### Required action
Repeat every entry exactly. Leave nothing out.

### Excerpted records
————

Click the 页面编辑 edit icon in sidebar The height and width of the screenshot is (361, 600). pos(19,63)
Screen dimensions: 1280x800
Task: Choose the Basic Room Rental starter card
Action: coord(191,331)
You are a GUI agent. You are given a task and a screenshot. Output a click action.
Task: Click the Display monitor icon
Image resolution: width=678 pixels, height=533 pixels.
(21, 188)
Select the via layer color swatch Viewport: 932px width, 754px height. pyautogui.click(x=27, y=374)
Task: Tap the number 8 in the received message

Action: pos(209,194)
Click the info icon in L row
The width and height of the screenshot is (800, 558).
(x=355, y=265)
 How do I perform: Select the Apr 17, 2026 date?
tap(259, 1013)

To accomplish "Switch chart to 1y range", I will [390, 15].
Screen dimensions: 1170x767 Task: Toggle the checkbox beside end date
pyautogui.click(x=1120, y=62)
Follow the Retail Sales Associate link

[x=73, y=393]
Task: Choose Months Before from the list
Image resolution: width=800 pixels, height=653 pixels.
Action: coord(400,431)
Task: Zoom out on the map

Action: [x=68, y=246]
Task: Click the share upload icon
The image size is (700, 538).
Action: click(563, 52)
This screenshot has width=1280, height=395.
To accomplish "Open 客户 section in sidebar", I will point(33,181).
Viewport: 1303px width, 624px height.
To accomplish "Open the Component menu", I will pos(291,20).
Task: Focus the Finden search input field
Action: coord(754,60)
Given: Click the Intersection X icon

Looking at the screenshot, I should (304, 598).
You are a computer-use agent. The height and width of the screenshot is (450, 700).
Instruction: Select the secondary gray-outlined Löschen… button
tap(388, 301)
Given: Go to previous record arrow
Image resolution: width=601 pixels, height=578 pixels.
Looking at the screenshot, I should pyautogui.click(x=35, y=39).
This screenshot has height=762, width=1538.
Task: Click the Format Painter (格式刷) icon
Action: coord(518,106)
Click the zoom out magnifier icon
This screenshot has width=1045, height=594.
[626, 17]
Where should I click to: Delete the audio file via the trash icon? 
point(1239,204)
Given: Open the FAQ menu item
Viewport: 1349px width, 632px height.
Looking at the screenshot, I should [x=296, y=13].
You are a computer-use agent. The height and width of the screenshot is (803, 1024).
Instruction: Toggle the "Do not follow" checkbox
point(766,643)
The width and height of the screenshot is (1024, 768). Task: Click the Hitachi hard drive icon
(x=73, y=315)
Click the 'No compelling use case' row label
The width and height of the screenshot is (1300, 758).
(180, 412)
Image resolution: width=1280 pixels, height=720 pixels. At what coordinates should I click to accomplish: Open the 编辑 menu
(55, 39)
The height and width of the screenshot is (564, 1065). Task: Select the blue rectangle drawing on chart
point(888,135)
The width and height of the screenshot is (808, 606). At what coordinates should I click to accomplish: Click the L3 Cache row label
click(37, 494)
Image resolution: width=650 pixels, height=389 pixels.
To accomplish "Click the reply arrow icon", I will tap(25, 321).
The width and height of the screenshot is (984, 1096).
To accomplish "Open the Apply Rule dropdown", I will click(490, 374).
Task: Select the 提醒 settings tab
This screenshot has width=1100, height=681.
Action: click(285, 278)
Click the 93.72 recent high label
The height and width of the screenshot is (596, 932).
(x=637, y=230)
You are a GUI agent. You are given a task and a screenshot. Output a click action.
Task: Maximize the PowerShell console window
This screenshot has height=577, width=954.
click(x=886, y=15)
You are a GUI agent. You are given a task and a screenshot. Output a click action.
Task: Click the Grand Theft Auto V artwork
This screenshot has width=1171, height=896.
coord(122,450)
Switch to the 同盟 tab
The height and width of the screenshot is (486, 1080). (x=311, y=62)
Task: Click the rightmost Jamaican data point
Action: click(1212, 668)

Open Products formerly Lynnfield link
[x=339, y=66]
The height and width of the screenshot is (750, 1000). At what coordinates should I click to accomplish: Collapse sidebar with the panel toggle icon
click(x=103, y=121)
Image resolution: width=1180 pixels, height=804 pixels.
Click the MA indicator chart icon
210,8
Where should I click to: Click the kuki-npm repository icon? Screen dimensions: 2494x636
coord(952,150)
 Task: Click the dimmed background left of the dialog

————

### Answer for this exercise
Click the 页面编辑 edit icon in sidebar The height and width of the screenshot is (361, 600). pos(19,63)
Screen dimensions: 1280x800
Task: Choose the Basic Room Rental starter card
Action: coord(191,331)
You are a GUI agent. You are given a task and a screenshot. Output a click action.
Task: Click the Display monitor icon
Image resolution: width=678 pixels, height=533 pixels.
(21, 188)
Select the via layer color swatch Viewport: 932px width, 754px height. pyautogui.click(x=27, y=374)
Task: Tap the number 8 in the received message

Action: pos(209,194)
Click the info icon in L row
The width and height of the screenshot is (800, 558).
(x=355, y=265)
 How do I perform: Select the Apr 17, 2026 date?
tap(259, 1013)

To accomplish "Switch chart to 1y range", I will [390, 15].
Screen dimensions: 1170x767 Task: Toggle the checkbox beside end date
pyautogui.click(x=1120, y=62)
Follow the Retail Sales Associate link

[x=73, y=393]
Task: Choose Months Before from the list
Image resolution: width=800 pixels, height=653 pixels.
Action: coord(400,431)
Task: Zoom out on the map

Action: [x=68, y=246]
Task: Click the share upload icon
The image size is (700, 538).
Action: click(563, 52)
This screenshot has width=1280, height=395.
To accomplish "Open 客户 section in sidebar", I will point(33,181).
Viewport: 1303px width, 624px height.
To accomplish "Open the Component menu", I will pos(291,20).
Task: Focus the Finden search input field
Action: coord(754,60)
Given: Click the Intersection X icon

Looking at the screenshot, I should (304, 598).
You are a computer-use agent. The height and width of the screenshot is (450, 700).
Instruction: Select the secondary gray-outlined Löschen… button
tap(388, 301)
Given: Go to previous record arrow
Image resolution: width=601 pixels, height=578 pixels.
Looking at the screenshot, I should pyautogui.click(x=35, y=39).
This screenshot has height=762, width=1538.
Task: Click the Format Painter (格式刷) icon
Action: coord(518,106)
Click the zoom out magnifier icon
This screenshot has width=1045, height=594.
[626, 17]
Where should I click to: Delete the audio file via the trash icon? 
point(1239,204)
Given: Open the FAQ menu item
Viewport: 1349px width, 632px height.
Looking at the screenshot, I should [x=296, y=13].
You are a computer-use agent. The height and width of the screenshot is (803, 1024).
Instruction: Toggle the "Do not follow" checkbox
point(766,643)
The width and height of the screenshot is (1024, 768). Task: Click the Hitachi hard drive icon
(x=73, y=315)
Click the 'No compelling use case' row label
The width and height of the screenshot is (1300, 758).
(180, 412)
Image resolution: width=1280 pixels, height=720 pixels. At what coordinates should I click to accomplish: Open the 编辑 menu
(55, 39)
The height and width of the screenshot is (564, 1065). Task: Select the blue rectangle drawing on chart
point(888,135)
The width and height of the screenshot is (808, 606). At what coordinates should I click to accomplish: Click the L3 Cache row label
click(37, 494)
Image resolution: width=650 pixels, height=389 pixels.
To accomplish "Click the reply arrow icon", I will tap(25, 321).
The width and height of the screenshot is (984, 1096).
To accomplish "Open the Apply Rule dropdown", I will click(490, 374).
Task: Select the 提醒 settings tab
This screenshot has width=1100, height=681.
Action: click(285, 278)
Click the 93.72 recent high label
The height and width of the screenshot is (596, 932).
(x=637, y=230)
You are a GUI agent. You are given a task and a screenshot. Output a click action.
Task: Maximize the PowerShell console window
This screenshot has height=577, width=954.
click(x=886, y=15)
You are a GUI agent. You are given a task and a screenshot. Output a click action.
Task: Click the Grand Theft Auto V artwork
This screenshot has width=1171, height=896.
coord(122,450)
Switch to the 同盟 tab
The height and width of the screenshot is (486, 1080). (x=311, y=62)
Task: Click the rightmost Jamaican data point
Action: click(1212, 668)

Open Products formerly Lynnfield link
[x=339, y=66]
The height and width of the screenshot is (750, 1000). At what coordinates should I click to accomplish: Collapse sidebar with the panel toggle icon
click(x=103, y=121)
Image resolution: width=1180 pixels, height=804 pixels.
Click the MA indicator chart icon
210,8
Where should I click to: Click the kuki-npm repository icon? Screen dimensions: 2494x636
coord(952,150)
 Task: Click the dimmed background left of the dialog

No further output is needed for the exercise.